DIRECTIVE:
Reproduce the following passage about the tentative deal on New York's rent laws word for word, in full.

DOCUMENT EXCERPT:
Housing activists, along with most Democrats, wanted to do away with vacancy decontrol. A sign hanging over Cuomoville echoed that call.

But on Tuesday afternoon, a week after the rent laws expired—and just hours after the Cuomoville protesters rolled up their makeshift encampment—lawmakers announced a tentative deal that would leave vacancy decontrol in place, while also extending the rent laws for four years. The agreement appears to go with much of the Republican proposal for the rent laws, including increasing the threshold for vacancy decontrol by a modest $200—to a rent of $2,700 a month—and keeping a fat tax credit for developers largely intact. Full details were not immediately available, but the immediate response from housing activists was anger.

“This so-called deal exposes Cuomo as a liar and a landlord-friendly politician,” said Jonathan Westin, executive director of New York Communities for Change. “This will galvanize millions of working-class people and tenants who will not forget this slap in the face when the next gubernatorial elections rolls around in 2018.”

PROVIDED MATERIAL:
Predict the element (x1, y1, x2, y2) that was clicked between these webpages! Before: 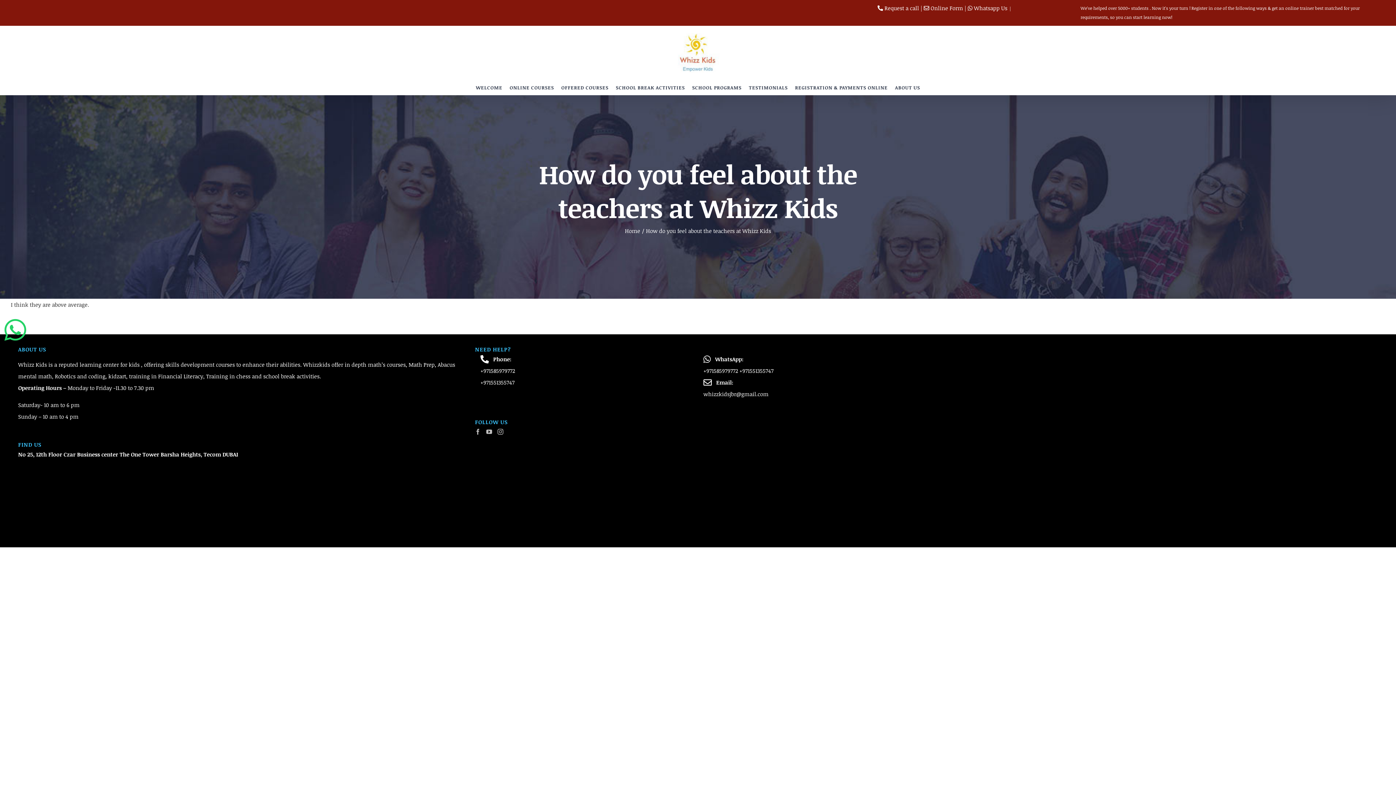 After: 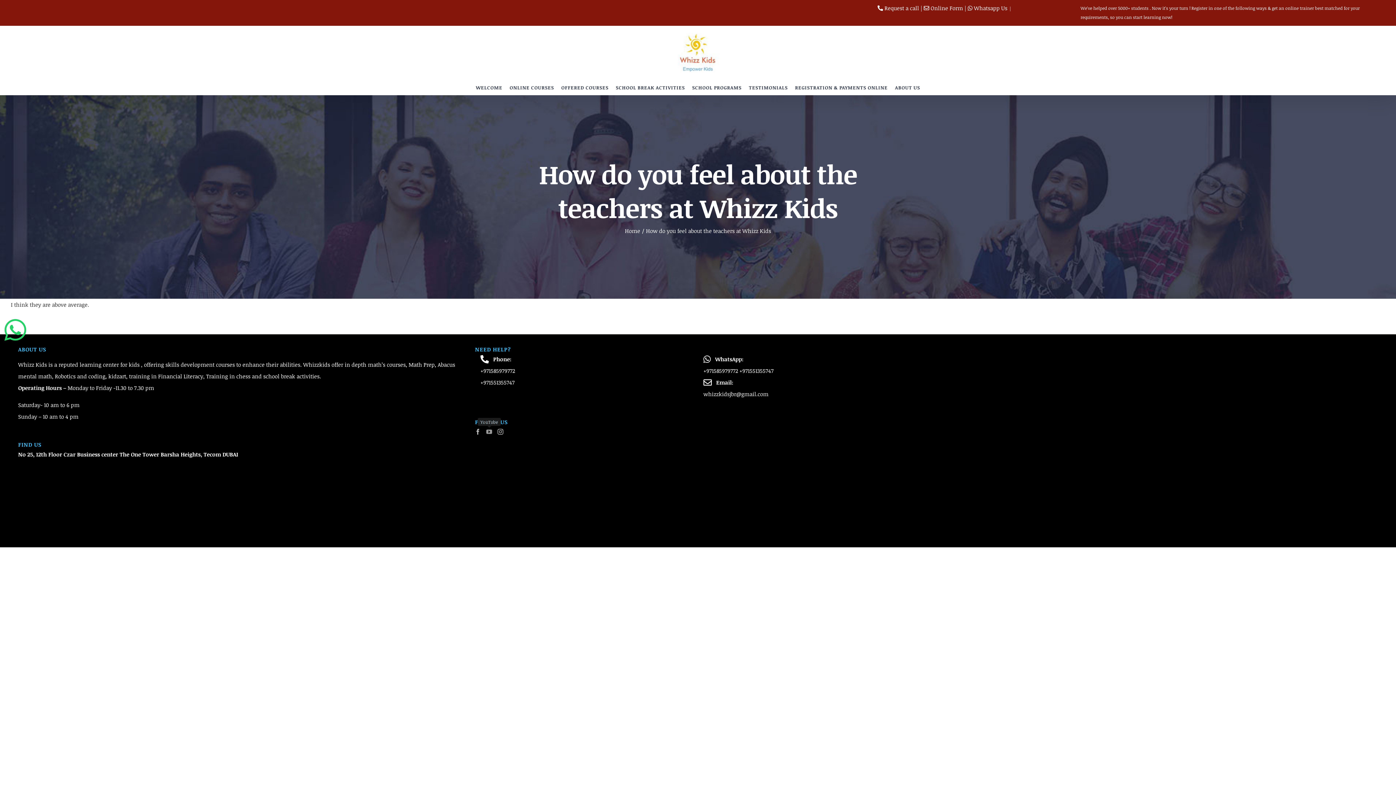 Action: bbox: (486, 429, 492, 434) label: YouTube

THE OUTPUT:
Housing activists, along with most Democrats, wanted to do away with vacancy decontrol. A sign hanging over Cuomoville echoed that call.

But on Tuesday afternoon, a week after the rent laws expired—and just hours after the Cuomoville protesters rolled up their makeshift encampment—lawmakers announced a tentative deal that would leave vacancy decontrol in place, while also extending the rent laws for four years. The agreement appears to go with much of the Republican proposal for the rent laws, including increasing the threshold for vacancy decontrol by a modest $200—to a rent of $2,700 a month—and keeping a fat tax credit for developers largely intact. Full details were not immediately available, but the immediate response from housing activists was anger.

“This so-called deal exposes Cuomo as a liar and a landlord-friendly politician,” said Jonathan Westin, executive director of New York Communities for Change. “This will galvanize millions of working-class people and tenants who will not forget this slap in the face when the next gubernatorial elections rolls around in 2018.”